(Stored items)
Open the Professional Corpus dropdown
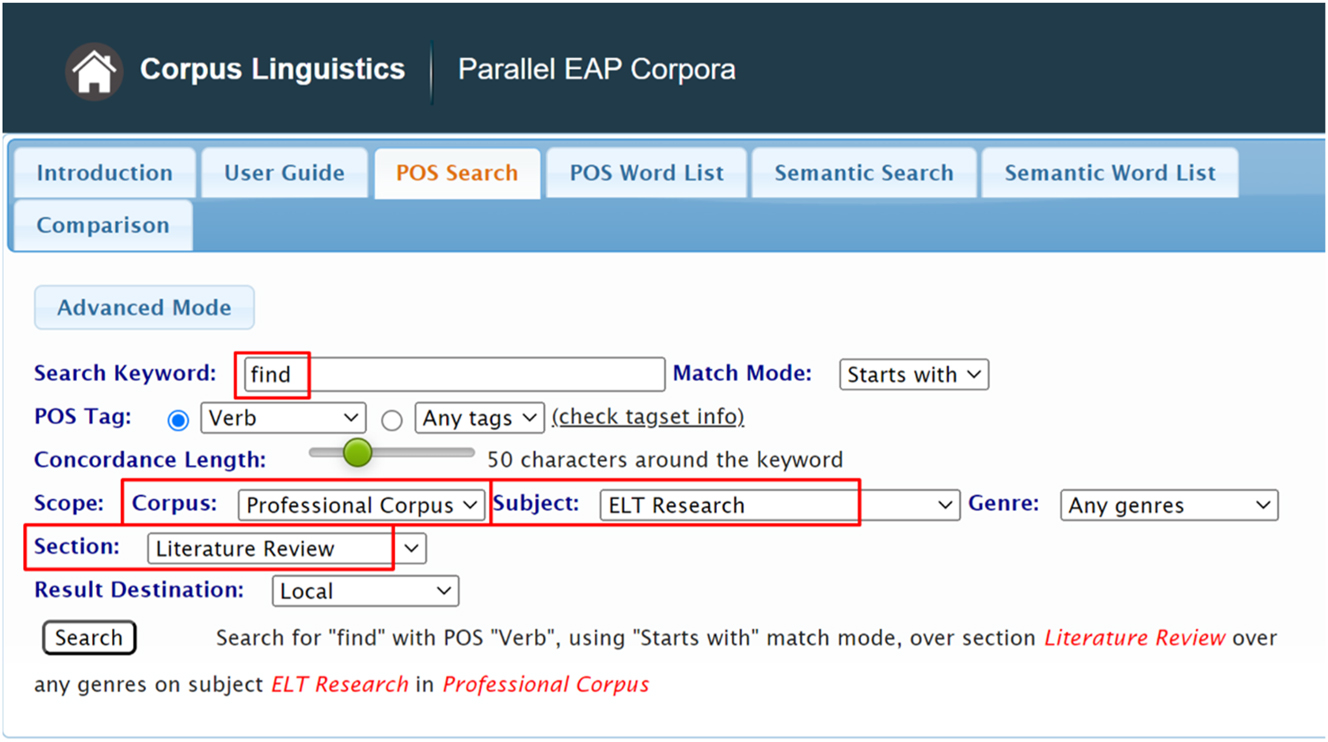Image resolution: width=1328 pixels, height=742 pixels. 362,506
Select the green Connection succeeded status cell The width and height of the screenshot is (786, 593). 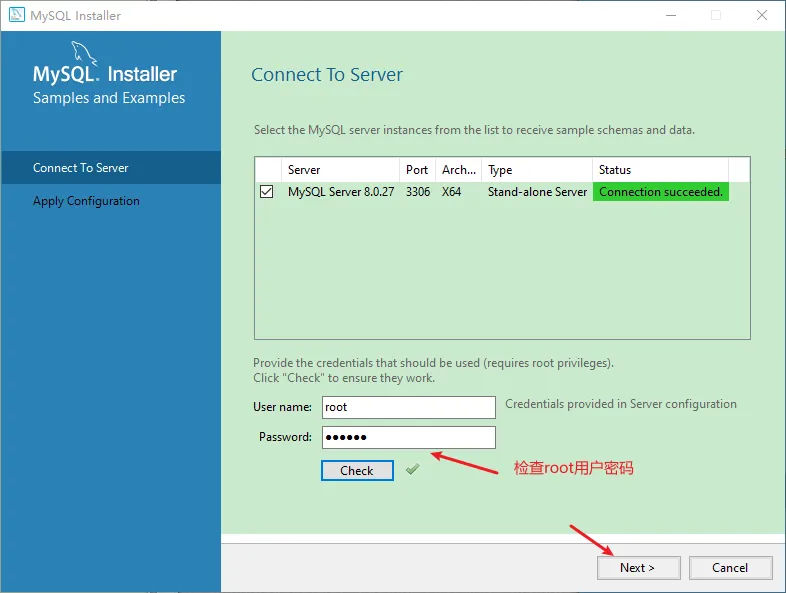(660, 192)
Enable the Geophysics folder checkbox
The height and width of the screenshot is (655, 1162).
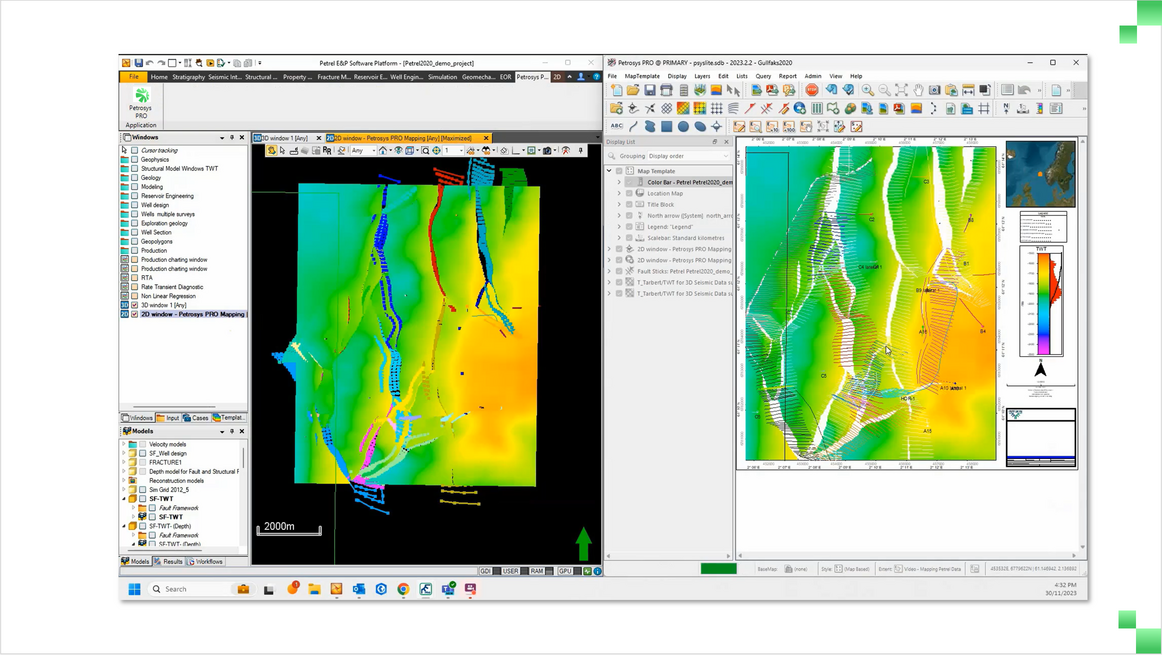pyautogui.click(x=135, y=160)
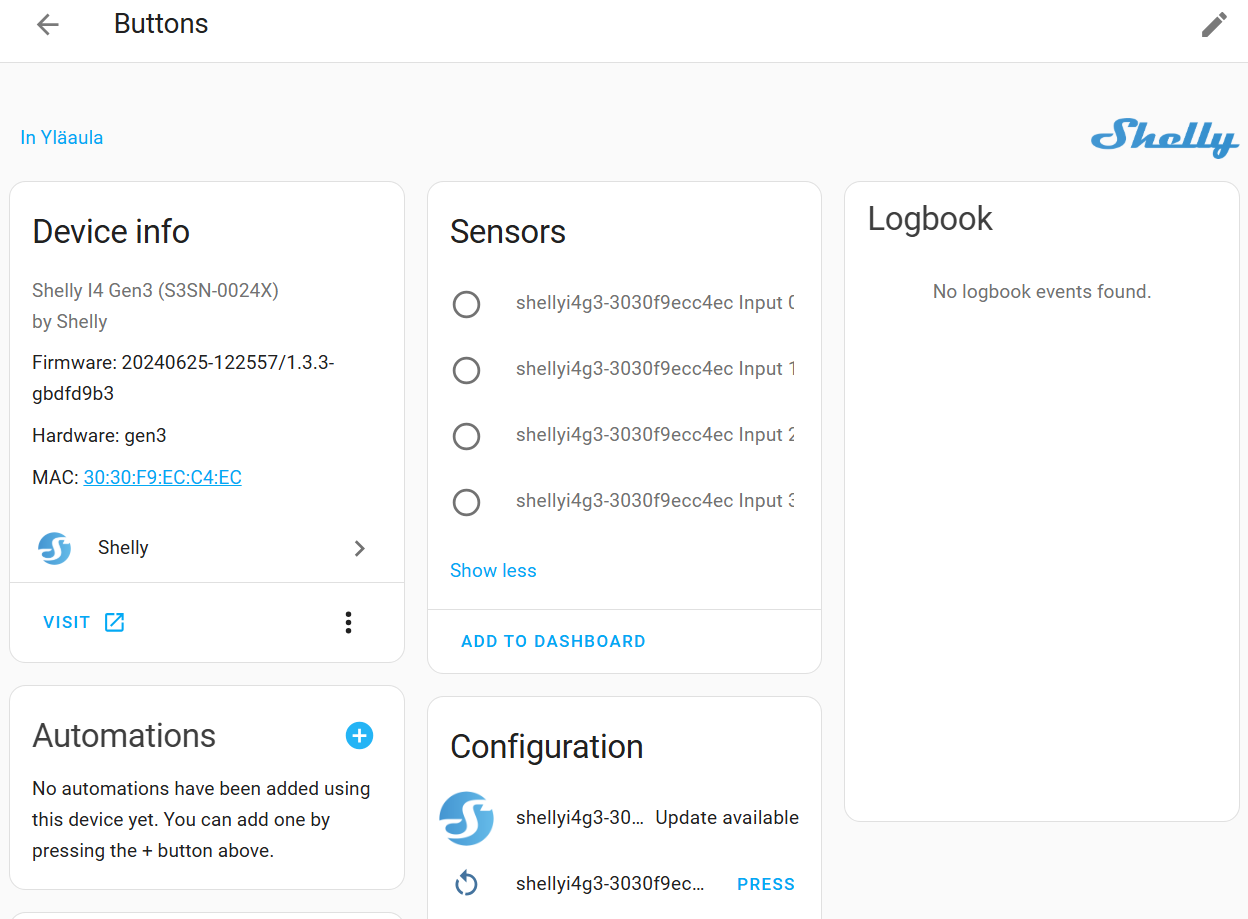Click the state circle for Input 2 sensor
This screenshot has height=919, width=1248.
(466, 436)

### How to complete this task
Restate, word for word and without pictures, the lines from the line containing "Enable the Geophysics folder checkbox" to the last line of the records above.

### Solved exercise
Enable the Geophysics folder checkbox
The height and width of the screenshot is (655, 1162).
pyautogui.click(x=135, y=160)
Click the state circle for Input 2 sensor
This screenshot has height=919, width=1248.
(466, 436)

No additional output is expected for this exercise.